Written by Music, Radio, Technology


UBC today announced that it was closing down the phone service Cliq while it continues to look towards “connected” radios which will become available later in the year for its future business model.
Cliq worked by installing a JAVA app on your mobile that used the data network. The service monitored the output of 28 partner stations (including Heart and Galaxy networks), and allowed you to buy and download the music you heard for a price of £1.25.
Allowing your listeners to buy the songs that they’ve just heard is a perfectly sensible thing to be doing. So why has the service failed?
Well the takeup was low, and they had technical difficulties that they found hard to overcome. I know one person who simply couldn’t get the service to work. I did have it running on my previous Windows Mobile device, but never actually used the service.
The fact that the music was encrypted with DRM, meaning that I had a limited number of devices to playback the music was the main reason, but the £1.25 price point is unattractive when iTunes is selling the same songs for 79p. That’s a 58% premium! I believe that un-encrypted downloads are the only longterm solution that’s going to be accepted by the public. We’re already seeing that with iTunes beginning to unlock some of its inventory. Play.com is already up and running selling mp3s in the UK, with EMI the first of the big four record companies working with them. Amazon has announced it’ll be selling downloads later this year, and it’ll undoubtedly have done deals with all the majors, and Napster in the US has gone down the mp3 route for its sold tracks (subscriptions obviously work differently).
As a consumer I want to be able to listen to my music on my iPod, my mobile, my PSP, my Xbox, my PC and even my SatNav if I want!

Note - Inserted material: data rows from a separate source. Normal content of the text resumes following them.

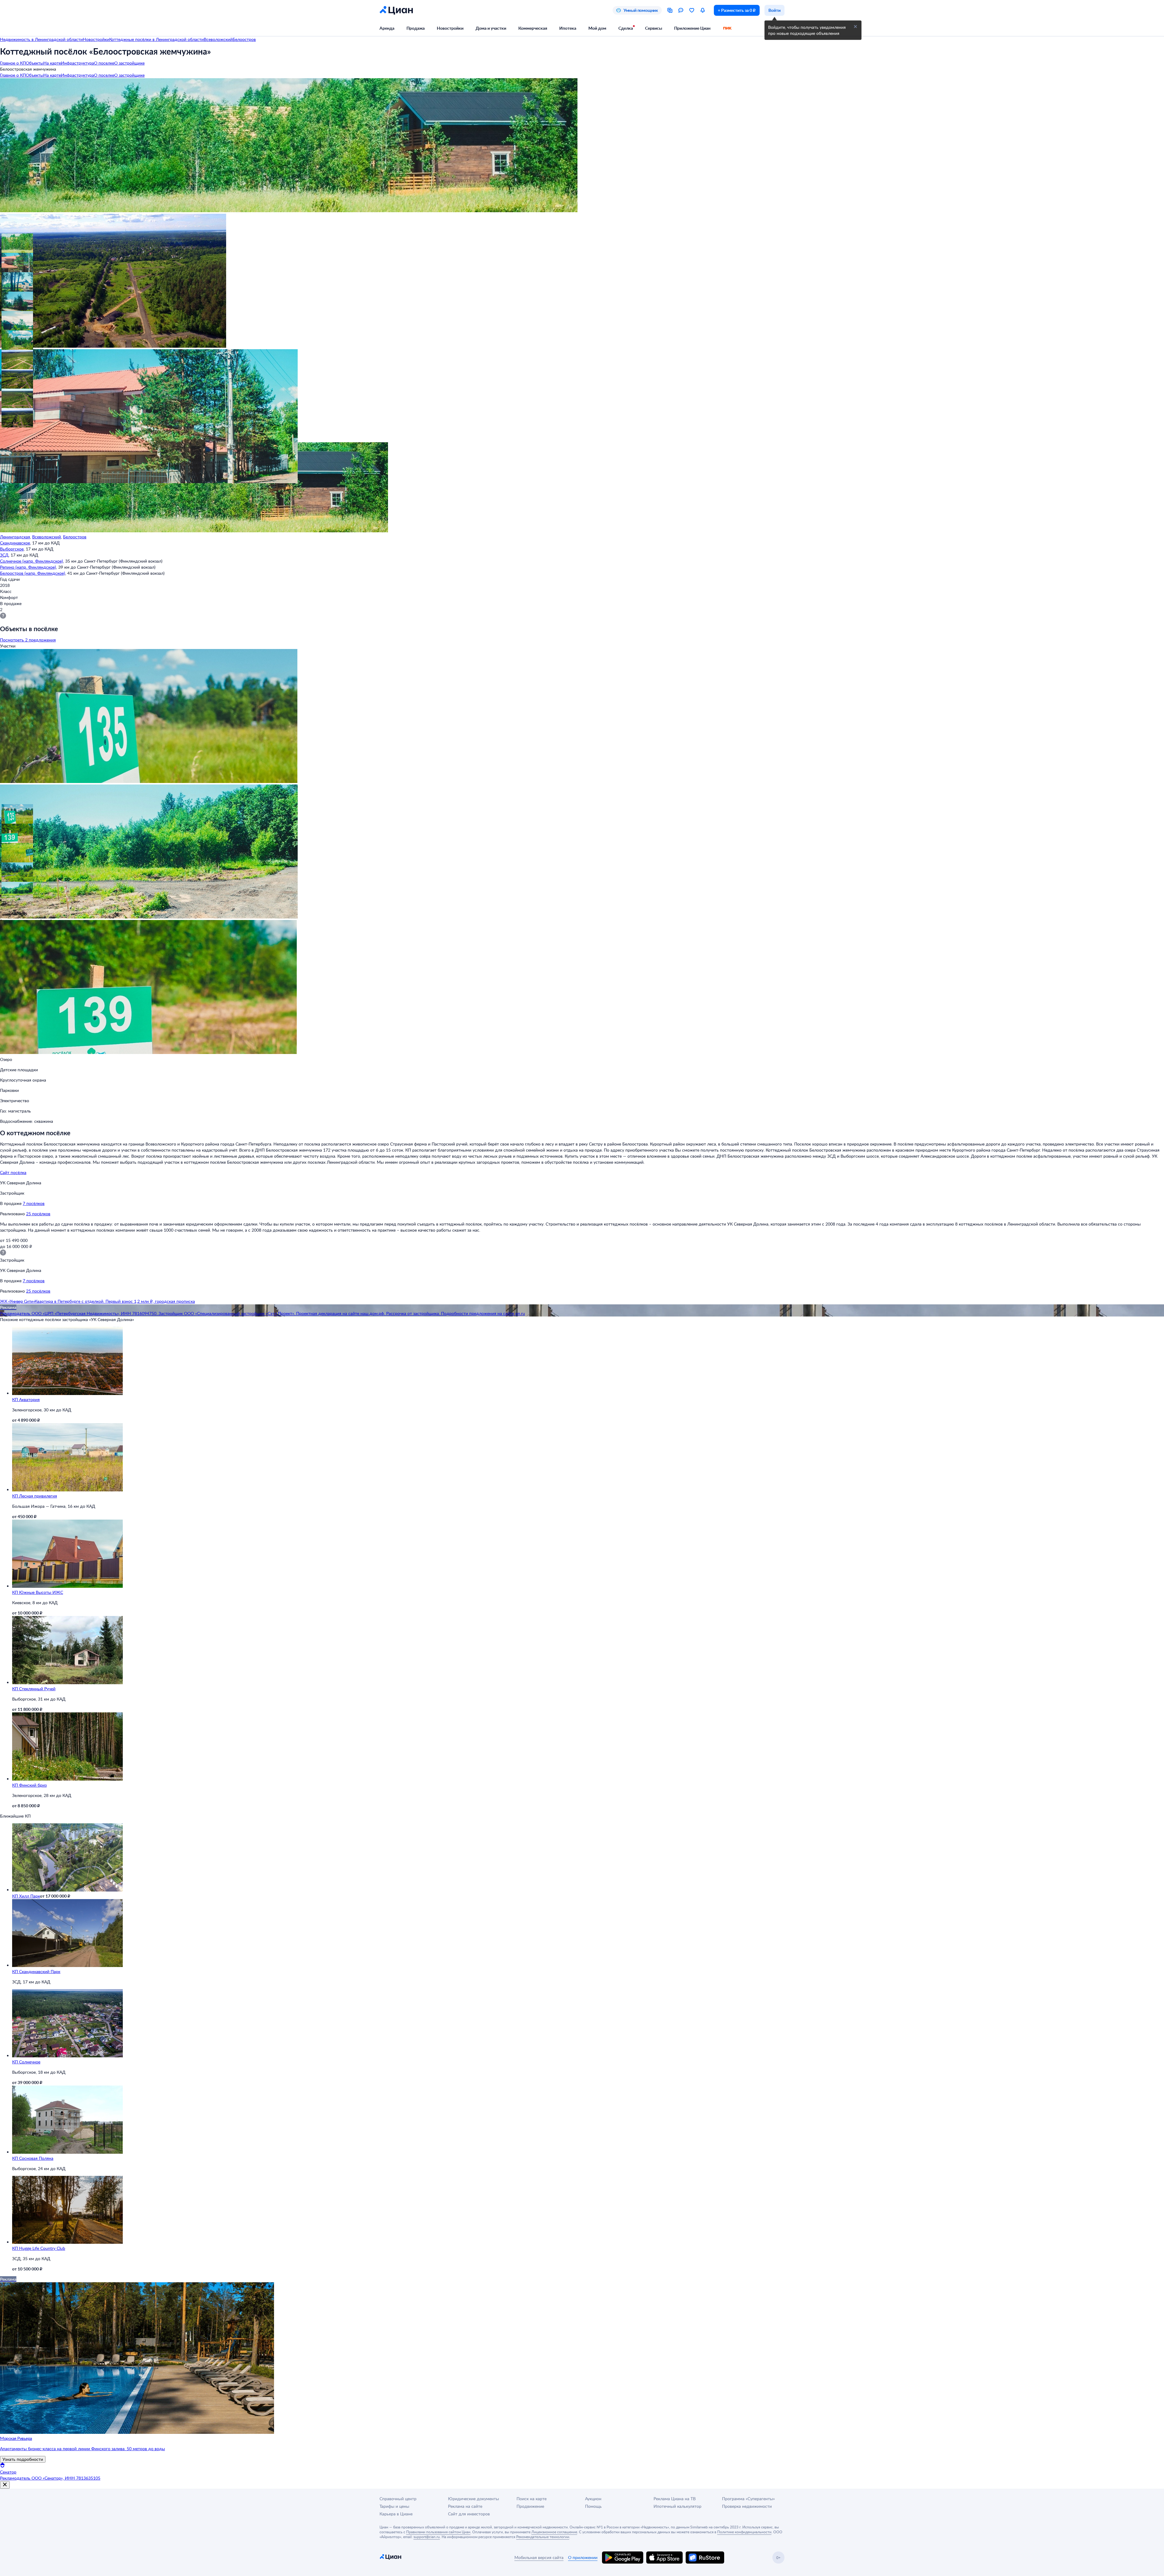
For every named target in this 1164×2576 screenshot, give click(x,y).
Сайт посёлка (13, 1172)
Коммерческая (532, 28)
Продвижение (530, 2506)
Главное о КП (13, 63)
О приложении (582, 2557)
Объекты (34, 63)
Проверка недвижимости (747, 2506)
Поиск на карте (532, 2498)
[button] (9, 241)
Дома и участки (491, 28)
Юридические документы (473, 2498)
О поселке (104, 63)
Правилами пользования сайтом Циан (438, 2531)
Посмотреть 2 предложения (28, 640)
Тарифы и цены (394, 2506)
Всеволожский (46, 537)
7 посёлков (34, 1203)
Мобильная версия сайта (539, 2557)
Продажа (415, 28)
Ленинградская (15, 537)
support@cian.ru (426, 2536)
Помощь (593, 2506)
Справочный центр (398, 2498)
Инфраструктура (77, 63)
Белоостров (74, 537)
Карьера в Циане (396, 2514)
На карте (52, 63)
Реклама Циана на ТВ (675, 2498)
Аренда (387, 28)
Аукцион (593, 2498)
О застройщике (129, 63)
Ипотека (567, 28)
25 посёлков (38, 1213)
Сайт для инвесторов (469, 2514)
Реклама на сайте (465, 2506)
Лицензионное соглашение (554, 2531)
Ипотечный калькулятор (677, 2506)
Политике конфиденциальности (744, 2531)
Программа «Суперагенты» (748, 2498)
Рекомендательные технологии (542, 2536)
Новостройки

But price is important as well. The music industry has undoubtedly taken a hit in recent years with albums seemingly as cheap now as they were when I was growing up. I read reports that Coldplay’s new album, supposedly the saviour of EMI this year, is going to be sold for just £7 in Asda (and no doubt other supermarkets) tomorrow when it’s released. But record companies lost control of the market when they left it to Apple to launch the iTunes store and didn’t offer the service their consumers were crying out for themselves.
Linking your music sales offering with a radio station still makes sense. I’m concerned about developing hardware around a specific sales offering though. Requiring me to buy a new device in order that I can purchase your product is a brave move to make.
That said, wi-fi radios have yet to reach a significant level in the UK, and if they have DAB chips in them too, and are offered at a reasonable price point, then there’s certainly a possibility. I believe that wi-fi is still a bit of a black art for many people. How many subscribers who have a BT Home Hub realise that they also have a wi-fi base station I wonder?
Anyway, I’ll look forward to seeing the devices when they’re released later in the year. But your product has to be priced in line with the rest of the industry, and when Amazon opens its mp3 store, we’re all going to hear about it.